Mutlaka psikiyatrik destek ve yardım almalılar. İnsan yaşadıklarını bir anlam çerçevesine oturtabilirse travmayı daha kolay atlatır. Travma uzar ve süreğenleşirse, aşırı hassasiyetler oluşur ve kişinin hayata katılması zorlaşır. Travmatik deneyimlerin anlatılması, benzer deneyimi yaşamış insanlarla konuşmak onları bir nebze rahatlatacaktır.

Gezi Parkı üzerinden hükümet ve eylemciler arasında bir inatlaşma başladı. Sorunu çözmeye çalışmak yerine iki taraf da kendi gücünü kanıtlamaya çalışıyor. Bu psikolojik bir savaş mı?

Psikoloji literatüründe “Post travmatik büyüme (Travma sonrası büyüme)” diye bir kavram vardır, insan gibi toplumlar da krizlerden güçlenerek çıkabilir. Nietzsche’nin sözündeki gibi: “Beni öldürmeyen yumruk, beni güçlendirir.” Ama devlet yurttaşlarıyla bilek güreşi yapmasa daha iyi olur. İnsanları dinlemek ve haklı veya haksız taleplerini işitmek daha öncelikli olmalı. Öte yanda protestocular da kendileri gibi düşünmeyen insanlara baskı uygulamayı bırakmalı. Her iki taraf da mağduru seslendirmek yerine birbirini daha iyi dinlemeli. Ben bu olaylardan demokrasimizin güçlenerek çıktığını düşünüyorum.
 
Bu dönemde her şey çok uçta yaşandı. Beraber direnirken kurulan dostluklar da, tencere tava çalıyor/çalmıyor diye başlayan düşmanlıklar da… Bu toplumun genelinde de olan bir kutuplaşma. Bu ruh halinden nasıl çıkacağız?

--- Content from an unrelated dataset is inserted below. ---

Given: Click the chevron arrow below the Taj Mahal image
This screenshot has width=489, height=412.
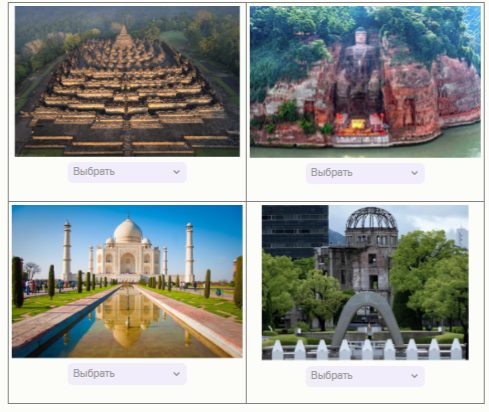Looking at the screenshot, I should pos(176,374).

İnsan, kendisine ve kendi kabilesine taraf bir varlık; öteki saydığına empati yapmakta doğal olarak zorlanıyor. Onun da kendi çapında bir ıstırabı, bir derdi olabileceğini hesap etmiyor.  Asıl erdemin bizden farklı olanı anlamak olduğunu hatırlamamız lazım. Siyasette merhamet eksenin hiç eksik olmaması gerekiyor. Merhamet, benden farklı olanın taleplerini görmem demektir. Onları yargılamaya başladığım ve etiketlediğim anda problem başlıyor ve anlama çabası sona eriyor.

Toplumsal barışı nasıl sağlayacağız?

Farklı inanışların ve yaşayışların bu toprakların en büyük zenginliği olduğunu ve ancak bir ihtimam ahlakı etrafında yaşayabileceğimizi kabullenmemiz lazım. Türkiye'nin en büyük meselesi olan Kürt meselesi bu bilinçle çözüm sürecine girdi, Alevilerin de, endişeli modernlerin de, başörtüsü mağdurlarının da büyük bir toplumsal açılımla rahatlatılmaları gerek.

Bu olaylar, dindar kesimde tekrar 28 şubat travması yarattı. “Siz, biz coplanırken yoktunuz, o kadar vicdanen hareket ediyorsanız o zaman neredeydiniz?” diyorlar. Bu haklı bir duygu mu?

Ben acı aritmetiğine inanmıyorum. “Benim acım senden daha büyüktü” söylemi bir savunma refleksine dayanıyor. Bu ülkede değişik toplumsal kesimler, değişik zamanlarda devletten şiddet gördüler. Çok acı çeken, işkence gören, okuma hakkı, çalışma hakkı gaspedilen insan oldu. Bütün bu mağduriyetlerden sonra acı yarıştırmayalım artık. Türkiye’nin meselesi, herkesin sadece kendi mahallesinin özgürlüğünü istemesi…Sol, baş örtülünün hakkını savunur, baş örtülü solun hakkını savunursa, mahalleler arasında “benim özgürlüğüm daha mühim” ayrışması ortadan kalkar.